Zuletzt hatte es jedoch Kritik an dem Projekt gegeben. Bernhard Leidner, ein Anwohner der Südstraße, stört sich zum einen am Standort im Landschaftsschutzgebiet, das zudem von einem Naturschutzgebiet eng umgeben ist. Und zum anderen daran, dass das Projekt zu einem Großteil aus Steuergeld finanziert werden soll. Dabei stießen Schützen und Jungenspiel „bei einem großen Teil der Bevölkerung auf Gleichgültigkeit“, schrieb er an Bürgermeister und Ratsfraktionen.
Die Grünen reagierten, indem sie „Experten“ aus überregionalen Parteikreisen zu Rate zogen. Die CDU betonte, dass sie dennoch voll hinter dem Ansinnen der Vereine stünden. Und die UWG antwortete Leidner, man sehe das Projekt „ebenfalls kritisch“, werde sich aber erst dann intensiv damit befassen, sobald konkrete Pläne
vorliegen. Unsere Zeitung berichtete ausführlich.
Bei den Scherberger Ortsvereinen war man davon naturgemäß nicht gerade begeistert, sieht sich und das Projekt diskreditiert. Und will sich umso mehr der Kritik stellen.

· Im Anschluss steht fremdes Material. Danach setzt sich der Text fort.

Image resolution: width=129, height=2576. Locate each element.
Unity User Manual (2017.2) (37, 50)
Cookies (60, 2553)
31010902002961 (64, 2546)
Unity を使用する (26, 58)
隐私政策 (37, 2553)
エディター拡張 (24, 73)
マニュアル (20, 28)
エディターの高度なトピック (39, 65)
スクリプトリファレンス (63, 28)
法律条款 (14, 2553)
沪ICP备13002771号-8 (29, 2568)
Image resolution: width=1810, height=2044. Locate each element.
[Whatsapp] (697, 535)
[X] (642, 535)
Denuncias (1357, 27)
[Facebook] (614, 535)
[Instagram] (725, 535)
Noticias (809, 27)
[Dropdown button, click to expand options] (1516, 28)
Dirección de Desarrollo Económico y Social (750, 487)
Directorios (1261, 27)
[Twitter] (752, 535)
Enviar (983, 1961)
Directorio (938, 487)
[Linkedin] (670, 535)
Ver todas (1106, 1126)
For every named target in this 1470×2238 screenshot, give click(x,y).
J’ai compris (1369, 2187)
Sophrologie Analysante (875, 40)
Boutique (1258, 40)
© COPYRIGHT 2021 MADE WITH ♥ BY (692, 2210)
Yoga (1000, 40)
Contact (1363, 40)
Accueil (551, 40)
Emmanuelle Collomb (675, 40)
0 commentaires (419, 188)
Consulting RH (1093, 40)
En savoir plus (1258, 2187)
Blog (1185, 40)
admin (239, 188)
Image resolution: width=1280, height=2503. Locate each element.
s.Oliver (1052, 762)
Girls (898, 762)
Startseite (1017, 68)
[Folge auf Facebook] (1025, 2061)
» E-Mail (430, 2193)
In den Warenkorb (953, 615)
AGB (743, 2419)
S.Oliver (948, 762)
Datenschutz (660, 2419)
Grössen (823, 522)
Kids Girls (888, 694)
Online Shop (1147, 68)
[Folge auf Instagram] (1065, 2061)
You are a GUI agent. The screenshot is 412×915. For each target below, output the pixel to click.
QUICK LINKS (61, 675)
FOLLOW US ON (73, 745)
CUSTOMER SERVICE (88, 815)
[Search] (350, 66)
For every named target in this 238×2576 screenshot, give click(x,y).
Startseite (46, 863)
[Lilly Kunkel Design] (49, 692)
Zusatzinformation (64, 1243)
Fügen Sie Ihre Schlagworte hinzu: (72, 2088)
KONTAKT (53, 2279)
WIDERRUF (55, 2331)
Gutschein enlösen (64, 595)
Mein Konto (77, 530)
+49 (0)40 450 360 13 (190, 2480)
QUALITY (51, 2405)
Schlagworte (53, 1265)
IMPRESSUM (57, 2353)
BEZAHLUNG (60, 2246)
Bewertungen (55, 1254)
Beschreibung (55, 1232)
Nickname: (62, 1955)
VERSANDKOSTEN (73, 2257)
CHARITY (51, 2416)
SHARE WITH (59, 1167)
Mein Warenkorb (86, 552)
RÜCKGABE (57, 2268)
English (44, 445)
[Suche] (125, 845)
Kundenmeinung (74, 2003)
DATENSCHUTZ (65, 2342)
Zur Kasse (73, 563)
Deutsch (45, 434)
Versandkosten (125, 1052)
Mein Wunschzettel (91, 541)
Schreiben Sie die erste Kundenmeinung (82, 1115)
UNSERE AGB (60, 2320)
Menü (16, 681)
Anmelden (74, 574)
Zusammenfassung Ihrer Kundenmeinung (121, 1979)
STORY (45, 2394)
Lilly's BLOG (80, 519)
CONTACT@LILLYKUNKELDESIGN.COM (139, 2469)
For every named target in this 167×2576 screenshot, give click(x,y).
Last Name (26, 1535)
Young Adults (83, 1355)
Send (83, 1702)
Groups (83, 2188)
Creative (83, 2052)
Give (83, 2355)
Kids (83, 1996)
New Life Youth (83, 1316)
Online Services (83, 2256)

Zum Gespräch im Schützenheim empfangen gemeinsam mit Schmitz Helmi Graf und Daniela Rößler-Cohnen von der Vereinigung der Frauen und Mütter, Manfred Graf und Sebastian Schwandtner von den Schützen und Daniel Cohnen, Geschäftsführer des Verein zur Förderung des Scherberger Maibrauchtums. Daneben gehört auch das Scherberger Königsspiels zu den Vereinen, die sich das Dorfhaus
dringend wünschen. Nach eigenen Angaben kommen sie zusammen auf fast 600 Mitglieder. Rechnet man deren Familien hinzu, sei man rasch deutlich im vierstelligen Bereich an Scherbergern, die direkt von dem Dorfhaus profitieren würden. Zudem würde man gern die Scherberger Altenstube reaktivieren, deren Tätigkeiten aufgrund der nicht mehr vorhandenen Versammlungsmöglichkeit in den
vergangenen Jahren praktisch zum Erliegen gekommen sind.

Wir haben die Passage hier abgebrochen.